I shall also be brief. We, too, welcome the Bill. It is clear that there was a terrible dilemma, particularly for central London boroughs as planning authorities. They were confronted with two undesirable options. Either they had to grant planning permission for the extension of the mansion blocks about which we have heard, with, as the hon. Member for Hampstead and Highgate (Sir G. Finsberg) said, all the inconvenience — in planning terms, they did not want to do that — or they had to refuse planning permission and pay substantial sums of compensation.

I should like to amplify the hon. Gentleman's explanation. The case went to appeal from the Lands Tribunal, and the finding went against Camden borough council. As soon as that happened the door was open, and the local authorities were all on a loser. It was then necessary for the Government to intervene to deal with the loophole that had been exemplified. That was important.

I have only one regret, and I do not say this as a criticism of the Minister. I understand that the problem was first brought formally to the Department's attention in October 1983 and informally in 1982. I appreciate that there have been several attempts to produce legislation — the hon. Member for Kensington (Sir B. Rhys Williams) introduced a Bill that has been superseded by this Bill. There have been strong Back-Bench representations on behalf of the boroughs, but it may be a valid, but minor, criticism that there could have been earlier action. However, we have got past that stage.

The Bill deals with two elements, as the Under-Secretary said. The second is hazardous waste and so on. I have always held the view that the use classes need regularly to be reviewed, particularly in this area, as science develops and uses change. One of the problems is that, because we have not responded quickly, inevitably there has been exploitation in that planning authorities have not been able to control adequately the developments in their areas. Once we are talking about hazardous waste and so on, we are talking about serious uses of land which, above all, planning authorities need the power to deal with.

We are dealing with a limited Bill that we all wish a speedy passage into law, but I hope that the Minister will accept that there are many pressures, which I hope his Department feels, for other reforms in planning law on issues that are underneath the surface. This is just the tip and the peak of the matter. It is not entirely the Minister's responsibility, although it is his Department's, but there are problems such as the landlord-tenant relationship in private mansion blocks, which I know are being reviewed by the Department of the Environment. There are issues under the surface, and the Bill deals only with the most extreme examples.

Subject to that request and concern that we do not just stop here and move quickly to make sure that the other matters are dealt with as soon and as comprehensively as possible, we welcome the Bill.

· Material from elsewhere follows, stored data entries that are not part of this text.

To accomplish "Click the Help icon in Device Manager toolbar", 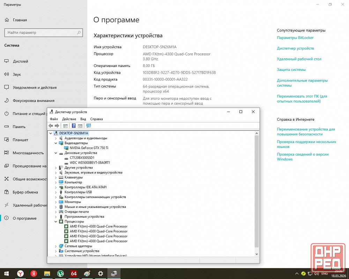I will pyautogui.click(x=74, y=126).
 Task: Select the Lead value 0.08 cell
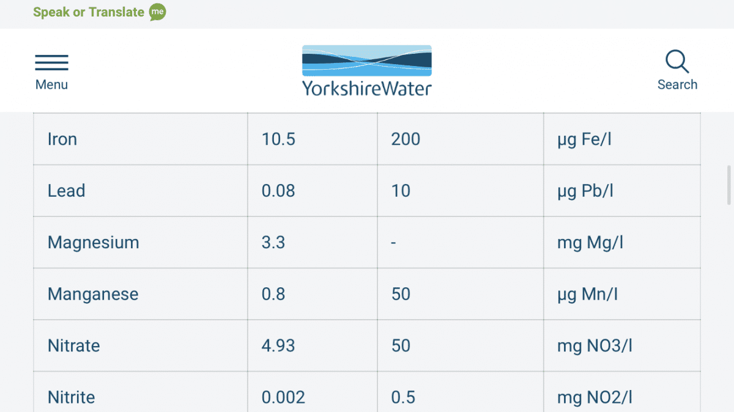coord(313,191)
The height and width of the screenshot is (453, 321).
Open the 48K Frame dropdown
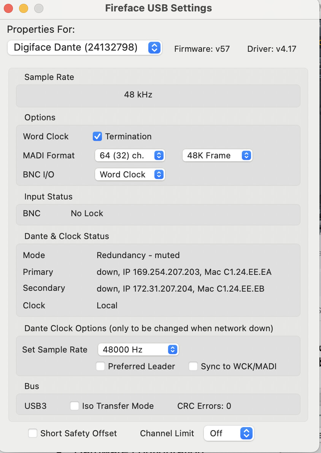coord(217,155)
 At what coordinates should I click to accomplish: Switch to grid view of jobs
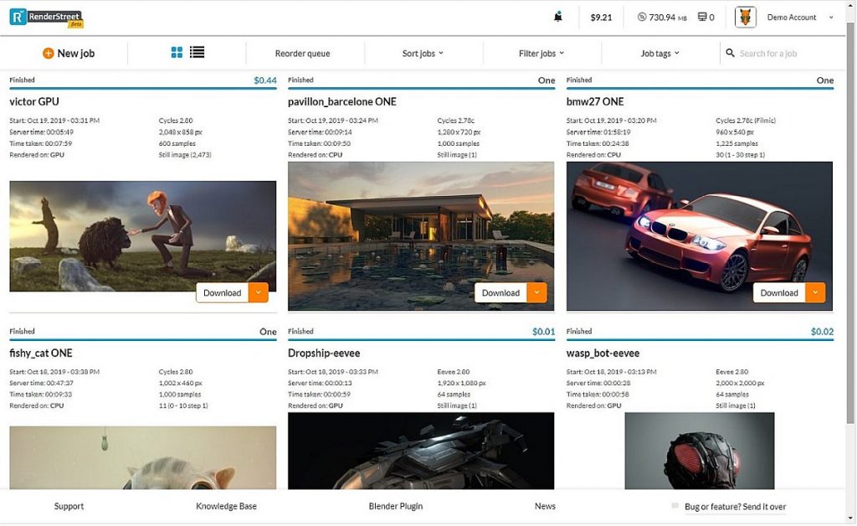pos(177,52)
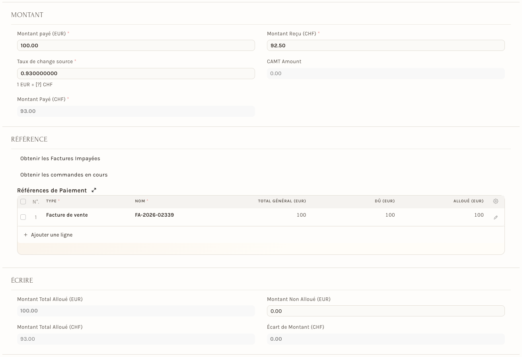
Task: Focus the Montant payé (EUR) field
Action: click(x=136, y=45)
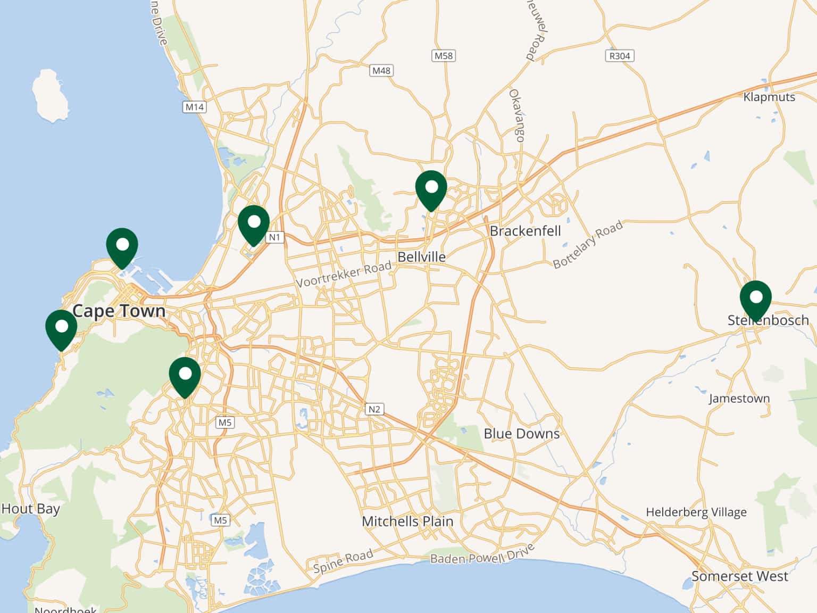Select the Blue Downs label
This screenshot has height=613, width=817.
click(521, 434)
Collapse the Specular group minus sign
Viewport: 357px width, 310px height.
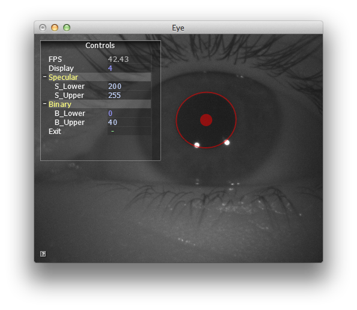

We hope that the owners and residents, particularly in the mansion blocks and the areas of the four central London boroughs who have been most concerned have their problems alleviated and that the ratepayer and taxpayer do not have to foot the bills, when their money has gone into the pockets of those who have no scruples, and they needed the Government to intervene as they have done tonight.

2.59 am
Mr. Sydney Chapman (Chipping Barnet)

I wish to intervene on only a couple of points, and I do not wish to be ungrateful to my hon. Friend the Minister, who introduced in an expert manner what is a very complicated, if not obscure, town and country planning measure. It has serious financial implications, but I am sure that both sides of the House will agree that that should not alter the rights to compensation unless we have carefully considered the implications. My hon. Friend the Minister has done that.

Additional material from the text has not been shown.